Helping teams eliminate chaos, improve access control, and bring structure to a growing ecosystem of internal and external documentation. We partnered with Tesco’s supply chain division to replace an overloaded Google Drive setup with a robust, role-based document management system tailored for scale, security, and compliance.

Task

Design a centralized system that supports document lifecycle management, with features like automated naming, version control, and permission-based access for internal teams and external partners.

  • Strategy

    Stakeholder Workshops, UX Research, Role-Based Workflow Mapping

  • Design

    UX Design, User Flows, Prototyping, User Testing

  • Client

    Tesco plc, Supply Chain Division, London

  • Industry

    Supply Chain Management

01 // Project Overview

Understanding the Landscape

Tesco’s supply chain and internal departments handled thousands of documents spanning HR policies, supplier files, audits, and compliance materials. Google Drive couldn’t keep up.
There was no version control, no naming consistency, and no way to manage permissions efficiently across teams and external partners.

Key Issues:

  1. Poor user role and permission management

  2. Inefficient document versioning and naming conventions

  3. No structured workflows for approval, requests, or updates

  4. Limited filtering and categorization options

02 // User First

User Stories

We identified three core user groups and designed unique experiences for each:

  1. Admins: Full access to create, edit, archive, and assign documents across teams.
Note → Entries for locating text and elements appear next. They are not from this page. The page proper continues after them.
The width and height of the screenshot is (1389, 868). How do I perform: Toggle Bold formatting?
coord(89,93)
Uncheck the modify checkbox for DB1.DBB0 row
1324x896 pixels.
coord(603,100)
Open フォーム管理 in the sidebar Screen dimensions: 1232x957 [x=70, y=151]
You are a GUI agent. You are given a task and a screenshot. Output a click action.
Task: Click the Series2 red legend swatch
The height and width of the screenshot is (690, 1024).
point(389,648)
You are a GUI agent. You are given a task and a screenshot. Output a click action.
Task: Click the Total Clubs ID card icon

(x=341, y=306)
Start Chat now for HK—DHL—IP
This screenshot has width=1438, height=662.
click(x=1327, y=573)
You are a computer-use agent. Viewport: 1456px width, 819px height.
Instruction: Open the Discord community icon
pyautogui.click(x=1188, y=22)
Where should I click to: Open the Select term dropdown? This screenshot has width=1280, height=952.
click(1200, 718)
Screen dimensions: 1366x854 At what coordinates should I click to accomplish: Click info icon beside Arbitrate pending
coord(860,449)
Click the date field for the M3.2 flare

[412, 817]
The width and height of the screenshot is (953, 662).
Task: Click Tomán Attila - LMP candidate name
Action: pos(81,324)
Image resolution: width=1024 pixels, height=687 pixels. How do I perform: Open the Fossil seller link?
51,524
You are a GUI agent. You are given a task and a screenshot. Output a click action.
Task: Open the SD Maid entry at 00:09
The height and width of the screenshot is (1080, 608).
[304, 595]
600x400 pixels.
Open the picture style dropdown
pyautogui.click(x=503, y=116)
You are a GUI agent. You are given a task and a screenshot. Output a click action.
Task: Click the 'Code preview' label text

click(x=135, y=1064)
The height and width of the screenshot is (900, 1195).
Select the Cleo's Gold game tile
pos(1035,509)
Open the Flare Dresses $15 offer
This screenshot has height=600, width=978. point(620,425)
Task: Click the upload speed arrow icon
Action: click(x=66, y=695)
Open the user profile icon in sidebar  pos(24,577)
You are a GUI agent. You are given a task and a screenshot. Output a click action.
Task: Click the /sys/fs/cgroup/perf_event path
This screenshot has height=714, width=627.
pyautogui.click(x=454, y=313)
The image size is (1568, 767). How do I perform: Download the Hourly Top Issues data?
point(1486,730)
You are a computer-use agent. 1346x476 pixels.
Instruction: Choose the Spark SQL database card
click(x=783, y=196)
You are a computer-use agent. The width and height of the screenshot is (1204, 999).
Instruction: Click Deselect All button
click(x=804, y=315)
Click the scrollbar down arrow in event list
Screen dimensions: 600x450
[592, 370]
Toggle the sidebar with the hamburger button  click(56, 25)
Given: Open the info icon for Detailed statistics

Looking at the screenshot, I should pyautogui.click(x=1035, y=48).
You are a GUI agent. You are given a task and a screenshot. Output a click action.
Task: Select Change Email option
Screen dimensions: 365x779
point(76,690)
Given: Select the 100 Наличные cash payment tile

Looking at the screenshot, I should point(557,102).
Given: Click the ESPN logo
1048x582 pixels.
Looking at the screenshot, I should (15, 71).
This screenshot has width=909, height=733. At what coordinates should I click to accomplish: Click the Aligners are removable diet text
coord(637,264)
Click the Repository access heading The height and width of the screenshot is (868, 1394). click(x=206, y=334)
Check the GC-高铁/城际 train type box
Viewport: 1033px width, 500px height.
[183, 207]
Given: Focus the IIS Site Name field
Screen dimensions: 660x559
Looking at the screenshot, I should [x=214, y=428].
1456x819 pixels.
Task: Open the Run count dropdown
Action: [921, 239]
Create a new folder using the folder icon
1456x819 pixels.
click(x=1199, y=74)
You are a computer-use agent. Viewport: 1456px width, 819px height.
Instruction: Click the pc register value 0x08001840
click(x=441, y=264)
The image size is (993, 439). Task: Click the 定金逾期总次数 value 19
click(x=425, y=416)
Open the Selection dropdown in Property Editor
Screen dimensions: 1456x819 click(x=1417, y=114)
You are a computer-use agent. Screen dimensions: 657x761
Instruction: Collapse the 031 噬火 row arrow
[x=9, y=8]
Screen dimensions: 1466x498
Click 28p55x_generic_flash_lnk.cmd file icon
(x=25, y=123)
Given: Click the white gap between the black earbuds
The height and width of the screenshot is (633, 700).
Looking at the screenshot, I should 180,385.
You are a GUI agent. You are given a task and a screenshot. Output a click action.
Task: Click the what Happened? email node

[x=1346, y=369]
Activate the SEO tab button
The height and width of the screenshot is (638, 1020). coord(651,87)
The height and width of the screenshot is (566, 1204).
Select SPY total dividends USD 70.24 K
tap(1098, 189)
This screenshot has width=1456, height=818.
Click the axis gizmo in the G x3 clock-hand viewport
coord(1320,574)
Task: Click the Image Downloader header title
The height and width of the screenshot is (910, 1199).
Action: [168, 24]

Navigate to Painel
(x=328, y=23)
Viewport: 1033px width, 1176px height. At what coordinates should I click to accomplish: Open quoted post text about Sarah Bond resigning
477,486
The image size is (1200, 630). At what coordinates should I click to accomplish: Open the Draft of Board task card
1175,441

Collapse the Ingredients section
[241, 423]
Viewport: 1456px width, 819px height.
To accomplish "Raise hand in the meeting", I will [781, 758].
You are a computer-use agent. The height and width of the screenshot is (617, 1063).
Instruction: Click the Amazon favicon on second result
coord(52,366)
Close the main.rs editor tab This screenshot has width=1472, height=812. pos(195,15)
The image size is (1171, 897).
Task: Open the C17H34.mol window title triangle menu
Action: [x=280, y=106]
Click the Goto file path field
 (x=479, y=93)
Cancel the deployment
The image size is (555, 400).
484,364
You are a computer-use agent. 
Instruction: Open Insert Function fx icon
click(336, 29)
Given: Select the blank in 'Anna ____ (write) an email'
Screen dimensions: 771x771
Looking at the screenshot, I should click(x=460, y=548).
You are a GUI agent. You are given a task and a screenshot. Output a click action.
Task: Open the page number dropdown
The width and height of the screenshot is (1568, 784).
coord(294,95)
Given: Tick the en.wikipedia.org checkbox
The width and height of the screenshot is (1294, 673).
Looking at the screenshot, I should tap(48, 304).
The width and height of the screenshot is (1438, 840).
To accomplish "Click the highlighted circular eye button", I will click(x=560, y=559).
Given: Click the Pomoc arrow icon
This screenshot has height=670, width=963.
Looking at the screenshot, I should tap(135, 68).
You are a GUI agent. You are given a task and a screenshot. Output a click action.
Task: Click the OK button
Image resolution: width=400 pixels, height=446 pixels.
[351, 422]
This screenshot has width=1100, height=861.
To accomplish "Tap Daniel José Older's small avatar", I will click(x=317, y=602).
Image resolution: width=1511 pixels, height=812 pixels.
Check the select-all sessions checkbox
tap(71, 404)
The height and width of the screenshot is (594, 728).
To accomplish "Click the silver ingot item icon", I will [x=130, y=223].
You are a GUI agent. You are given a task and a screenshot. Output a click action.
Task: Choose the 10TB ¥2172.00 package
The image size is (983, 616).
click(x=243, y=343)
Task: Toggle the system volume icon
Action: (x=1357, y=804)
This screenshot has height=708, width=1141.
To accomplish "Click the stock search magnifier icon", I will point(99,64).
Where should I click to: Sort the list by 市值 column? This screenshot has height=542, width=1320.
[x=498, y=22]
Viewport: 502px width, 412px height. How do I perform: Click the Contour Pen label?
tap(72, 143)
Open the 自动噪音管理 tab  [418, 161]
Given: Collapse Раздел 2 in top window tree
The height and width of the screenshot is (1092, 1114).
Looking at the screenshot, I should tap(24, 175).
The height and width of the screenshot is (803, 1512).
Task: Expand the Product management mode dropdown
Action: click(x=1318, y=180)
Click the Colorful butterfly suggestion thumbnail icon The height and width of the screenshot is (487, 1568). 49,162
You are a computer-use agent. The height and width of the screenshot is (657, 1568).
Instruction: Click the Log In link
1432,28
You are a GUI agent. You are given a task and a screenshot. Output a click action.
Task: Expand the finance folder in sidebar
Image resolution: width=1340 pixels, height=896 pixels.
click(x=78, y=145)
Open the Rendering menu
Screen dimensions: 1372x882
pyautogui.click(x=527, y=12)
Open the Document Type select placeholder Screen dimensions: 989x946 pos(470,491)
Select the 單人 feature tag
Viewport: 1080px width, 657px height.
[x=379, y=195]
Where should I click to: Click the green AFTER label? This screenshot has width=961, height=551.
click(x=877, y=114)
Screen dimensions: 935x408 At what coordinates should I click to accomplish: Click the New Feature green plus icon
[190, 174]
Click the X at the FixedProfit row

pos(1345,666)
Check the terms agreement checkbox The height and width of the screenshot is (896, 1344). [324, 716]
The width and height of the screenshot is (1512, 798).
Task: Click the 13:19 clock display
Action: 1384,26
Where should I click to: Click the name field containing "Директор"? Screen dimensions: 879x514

  2. Internal Staff & Suppliers: Access to specific documents by department or role.

  3. External Partners: Restricted to public, non-sensitive documents only.

03 // Userflows

Smart Naming Convention System

Bringing structure to chaos, one filename at a time

One of the biggest pain points for Tesco’s document team was inconsistent naming. With thousands of documents shared across departments and regions, manual naming resulted in duplicates, misfiled content, and poor discoverability.

The Objective

To introduce a system-generated naming structure based on Tesco’s internal taxonomy—ensuring every document is instantly recognizable, searchable, and compliant with organizational standards.

 

How It Works

Documents are automatically named based on 3–5 customizable attributes, selected during the creation phase. These include:

04 // Mockups

Designing the Core: The Candidate Pipeline

The following features were created for the Tesco Global Document team, lead  by the supply chain devisions.

  1. Dashboard

  2. Archive/Trash management

  3. Notifications

  4. Tasks

  5. Version control

  6. Labels & Groups

  7. Comments

  8. Analytics

  9. Auto naming convention system

05 // Outcome

Impack

The new Document Management System for Tesco’s supply chain division replaced the fragmented Google Drive setup with a robust, scalable, and user-friendly platform.

Admins gained fine-grained control over document access, internal teams could easily locate critical files with advanced filters and smart naming conventions, and external partners were provided secure, limited access without risking sensitive information.

Key outcomes included:

  1. 60% faster document retrieval times due to improved navigation, labeling, and versioning.

  2. Enhanced security and compliance with role-based access and controlled document sharing.

  3. Streamlined operations with auto-naming conventions that reduced manual errors and standardized the library.

  4. Increased accountability through integrated request workflows, document task assignments, and activity tracking.

  5. Positive user feedback from internal teams who praised the clarity, consistency, and efficiency of the new system.

By focusing on real-world workflows and simplifying complexity, the system empowered Tesco’s document management team to spend less time hunting files—and more time enabling the business.